As shown in this review, electrochemical methods have great potential for both sensing and enhancing the osseointegration and infection control of orthopedic implants. Current and voltage-controlled DC stimulations have been shown to be effective at eliminating bacterial biofilms on, and in proximity to, stimulating electrodes. In the presence of clinically relevant disinfectants, these effects have been enhanced, creating a synergistic antimicrobial reduction. Therefore, utilizing the metallic implant to deliver localized electrical stimulation may be a clinically advantageous method for preventing and/or treating recalcitrant implant-associated infections that are a prominent source of patient morbidity and increased healthcare costs.
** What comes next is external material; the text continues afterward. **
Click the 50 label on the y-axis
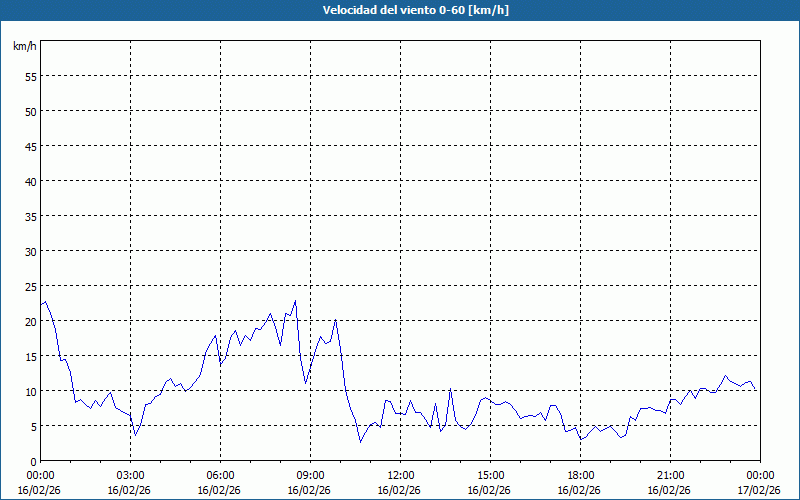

In addition to the antimicrobial benefits, cathodic stimulation has shown beneficial influence on bone tissue. While DC electrical stimulation is used clinically for enhancing fracture healing and bone fusions, it has not yet been utilized clinically for enhancing osseointegration of titanium implants. One of the remaining challenges is to identify the optimal electrical stimulation parameters that have greatest beneficial influence on osseointegration and that have maximal antimicrobial effects. Once these optimal stimulation parameters are known, electrochemical methods could be used to both control infection, as well as promote osseointegration. Another clinical challenge is the accurate and timely diagnosis of implant loosening and infection. As shown in this review, EIS is a diagnostic technique that holds promise for assessing these orthopedic implant complications. As such, additional studies are warranted to rigorously evaluate the use of EIS to monitor the osseointegration and infection status of an orthopedic implant. Ideally, an electrochemically-based, closed-loop system will be developed which utilizes the orthopedic implant as an electrode that can both monitor implant performance criteria and respond when needed with an optimal electrical stimulus to enhance osseointegration and mitigate infections. The development of such a system would have great utility for a wide range of orthopedic implants including osseointegrated prosthetic limbs, total joint prostheses, fracture hardware, mega-prostheses and may also provide solutions for dental peri-implantitis.